Abstract

PURPOSE: Given the many benefits of sports participation, leading experts have called for attention to factors that might inhibit youth participation. Basketball is the most popular team sport among youth in the US; the popularity of basketball translates to a large absolute number of basketball related injuries. The objective of this review is to evaluate the evidence to support the effectiveness of neuromuscular warmup-based strategies for preventing lower extremity injuries (LEIs) in basketball. METHODS: We conducted a systematic review of the literature. We searched the PubMed and Cochrane Library databases, and focused on English-language randomized controlled trials, non-randomized comparative trials, and prospective cohort studies. We included studies that tested neuromuscular and/or balance-focused warmup interventions among basketball players, and that assessed at least one type of LEI as a primary outcome.
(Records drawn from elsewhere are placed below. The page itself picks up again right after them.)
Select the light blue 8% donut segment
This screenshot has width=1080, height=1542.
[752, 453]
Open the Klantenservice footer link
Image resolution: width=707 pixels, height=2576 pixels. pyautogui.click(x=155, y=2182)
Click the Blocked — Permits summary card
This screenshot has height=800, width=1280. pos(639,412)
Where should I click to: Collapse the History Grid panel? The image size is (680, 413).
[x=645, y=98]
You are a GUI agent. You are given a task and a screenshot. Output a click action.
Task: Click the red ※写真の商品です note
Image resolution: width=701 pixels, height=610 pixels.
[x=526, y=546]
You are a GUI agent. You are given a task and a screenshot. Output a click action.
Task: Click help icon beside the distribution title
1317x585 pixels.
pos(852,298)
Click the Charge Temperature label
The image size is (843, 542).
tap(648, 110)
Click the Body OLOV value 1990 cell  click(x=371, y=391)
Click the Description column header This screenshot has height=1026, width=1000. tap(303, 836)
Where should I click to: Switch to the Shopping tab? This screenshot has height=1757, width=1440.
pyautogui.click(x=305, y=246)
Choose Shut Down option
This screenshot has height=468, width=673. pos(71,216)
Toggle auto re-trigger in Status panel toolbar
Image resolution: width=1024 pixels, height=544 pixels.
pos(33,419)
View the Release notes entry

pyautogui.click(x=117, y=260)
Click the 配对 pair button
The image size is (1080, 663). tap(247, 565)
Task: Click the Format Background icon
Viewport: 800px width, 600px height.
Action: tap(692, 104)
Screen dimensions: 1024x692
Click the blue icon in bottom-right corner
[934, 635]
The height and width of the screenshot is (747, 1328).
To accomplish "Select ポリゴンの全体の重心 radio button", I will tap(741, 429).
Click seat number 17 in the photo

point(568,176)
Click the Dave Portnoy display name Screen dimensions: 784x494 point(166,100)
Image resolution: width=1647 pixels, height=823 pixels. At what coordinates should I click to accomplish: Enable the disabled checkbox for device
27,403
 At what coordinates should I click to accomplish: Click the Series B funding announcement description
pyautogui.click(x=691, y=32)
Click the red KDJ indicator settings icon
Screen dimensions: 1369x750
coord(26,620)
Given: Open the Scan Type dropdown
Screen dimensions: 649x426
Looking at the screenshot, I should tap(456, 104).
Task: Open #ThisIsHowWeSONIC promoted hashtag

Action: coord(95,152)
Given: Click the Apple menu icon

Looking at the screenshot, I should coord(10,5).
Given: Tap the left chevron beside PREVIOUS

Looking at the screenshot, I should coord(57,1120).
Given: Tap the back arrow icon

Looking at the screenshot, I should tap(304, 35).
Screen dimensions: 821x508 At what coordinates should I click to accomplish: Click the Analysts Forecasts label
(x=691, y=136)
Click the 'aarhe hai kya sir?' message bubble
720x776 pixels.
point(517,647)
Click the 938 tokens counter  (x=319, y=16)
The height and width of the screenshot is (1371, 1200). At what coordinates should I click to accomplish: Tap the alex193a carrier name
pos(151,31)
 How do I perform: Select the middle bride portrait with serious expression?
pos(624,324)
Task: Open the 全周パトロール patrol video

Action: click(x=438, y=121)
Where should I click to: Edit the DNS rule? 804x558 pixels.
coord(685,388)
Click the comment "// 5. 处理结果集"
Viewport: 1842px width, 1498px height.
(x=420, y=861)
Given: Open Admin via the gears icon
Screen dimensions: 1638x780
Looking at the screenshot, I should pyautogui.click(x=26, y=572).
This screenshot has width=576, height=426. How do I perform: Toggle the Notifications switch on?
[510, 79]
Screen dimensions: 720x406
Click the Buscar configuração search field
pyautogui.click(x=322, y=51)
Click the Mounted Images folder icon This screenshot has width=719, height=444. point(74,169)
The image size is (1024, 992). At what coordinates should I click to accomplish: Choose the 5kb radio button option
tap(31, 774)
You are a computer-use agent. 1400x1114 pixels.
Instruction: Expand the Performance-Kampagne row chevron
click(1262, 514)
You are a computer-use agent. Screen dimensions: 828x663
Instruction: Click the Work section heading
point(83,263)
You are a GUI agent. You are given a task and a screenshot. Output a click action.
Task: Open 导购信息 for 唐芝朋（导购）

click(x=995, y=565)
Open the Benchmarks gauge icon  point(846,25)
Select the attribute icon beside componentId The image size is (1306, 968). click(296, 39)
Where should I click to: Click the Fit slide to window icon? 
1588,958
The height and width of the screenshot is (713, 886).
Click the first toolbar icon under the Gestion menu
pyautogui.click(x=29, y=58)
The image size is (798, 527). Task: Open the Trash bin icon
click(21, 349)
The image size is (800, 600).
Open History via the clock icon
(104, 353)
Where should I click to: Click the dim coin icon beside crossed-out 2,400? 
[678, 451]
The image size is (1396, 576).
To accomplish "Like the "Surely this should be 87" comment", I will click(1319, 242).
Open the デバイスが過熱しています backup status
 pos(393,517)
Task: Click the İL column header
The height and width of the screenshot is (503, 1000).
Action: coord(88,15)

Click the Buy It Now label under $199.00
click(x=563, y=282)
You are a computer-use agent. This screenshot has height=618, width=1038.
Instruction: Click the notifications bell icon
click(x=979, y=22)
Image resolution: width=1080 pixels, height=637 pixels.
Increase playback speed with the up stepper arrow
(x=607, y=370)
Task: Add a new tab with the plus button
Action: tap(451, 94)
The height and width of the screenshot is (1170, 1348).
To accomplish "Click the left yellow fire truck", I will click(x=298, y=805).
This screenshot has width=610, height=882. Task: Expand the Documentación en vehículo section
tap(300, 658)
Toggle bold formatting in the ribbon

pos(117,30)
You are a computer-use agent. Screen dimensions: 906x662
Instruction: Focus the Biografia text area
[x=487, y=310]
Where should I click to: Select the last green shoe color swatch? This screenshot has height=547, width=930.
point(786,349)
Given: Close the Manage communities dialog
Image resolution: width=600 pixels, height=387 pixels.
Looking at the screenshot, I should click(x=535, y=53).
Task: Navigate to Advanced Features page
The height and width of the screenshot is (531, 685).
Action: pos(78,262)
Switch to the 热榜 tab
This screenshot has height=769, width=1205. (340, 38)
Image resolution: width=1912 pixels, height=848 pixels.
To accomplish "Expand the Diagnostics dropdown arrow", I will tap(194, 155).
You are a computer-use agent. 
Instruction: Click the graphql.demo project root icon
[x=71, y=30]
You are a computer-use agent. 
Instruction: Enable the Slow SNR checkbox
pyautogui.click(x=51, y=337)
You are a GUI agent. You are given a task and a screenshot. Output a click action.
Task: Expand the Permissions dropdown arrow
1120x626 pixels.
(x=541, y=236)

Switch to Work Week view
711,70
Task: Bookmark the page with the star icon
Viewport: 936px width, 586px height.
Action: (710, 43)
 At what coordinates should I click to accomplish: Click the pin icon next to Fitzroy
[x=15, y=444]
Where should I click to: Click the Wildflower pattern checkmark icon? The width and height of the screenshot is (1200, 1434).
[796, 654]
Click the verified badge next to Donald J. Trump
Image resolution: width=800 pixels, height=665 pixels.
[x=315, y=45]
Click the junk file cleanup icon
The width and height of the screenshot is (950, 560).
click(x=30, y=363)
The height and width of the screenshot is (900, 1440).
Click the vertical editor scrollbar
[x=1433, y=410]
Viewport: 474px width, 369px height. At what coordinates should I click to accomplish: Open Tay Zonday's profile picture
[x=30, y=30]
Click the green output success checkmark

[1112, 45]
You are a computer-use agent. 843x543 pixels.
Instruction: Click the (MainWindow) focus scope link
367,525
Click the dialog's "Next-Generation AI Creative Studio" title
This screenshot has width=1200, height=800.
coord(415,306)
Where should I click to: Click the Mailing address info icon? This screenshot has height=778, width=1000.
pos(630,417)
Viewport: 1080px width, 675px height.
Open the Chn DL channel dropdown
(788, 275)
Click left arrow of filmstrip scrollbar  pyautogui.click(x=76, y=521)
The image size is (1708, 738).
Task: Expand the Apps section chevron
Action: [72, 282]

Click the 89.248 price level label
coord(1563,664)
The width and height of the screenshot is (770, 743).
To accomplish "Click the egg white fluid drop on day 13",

We critically appraised the quality of the included studies and abstracted data on the interventions, populations, exposures and outcomes. We contacted the authors of five of the studies to obtain details about the interventions or outcome data specific to basketball athletes. RESULTS: Thirteen studies testing neuromuscular interventions for LEI prevention in basketball athletes were included in this review. They reported significant protective effects for the following LEIs: ankle injuries (significant in 4/9 studies that assessed this outcome); ACL injuries (2/4 studies); a general knee injury outcome (1/5 studies); and overall LEIs (composite; 5/7 studies). Non-significant results were almost universally directionally favorable. CONCLUSIONS: Neuromuscular interventions that require minimal equipment are an appealing injury prevention strategy in youth sports. In soccer, the FIFA 11+ warmup program has been rigorously studied and proven effective when adoption and adherence is strong. Overall, the evidence is supportive of warmups for LEI prevention in basketball. However, most studies are underpowered, intervention components are varied, and adoption and adherence is often low. More work is needed to validate the necessary and sufficient warmup activities, and to maximize adoption and sustained adherence to these strategies over time.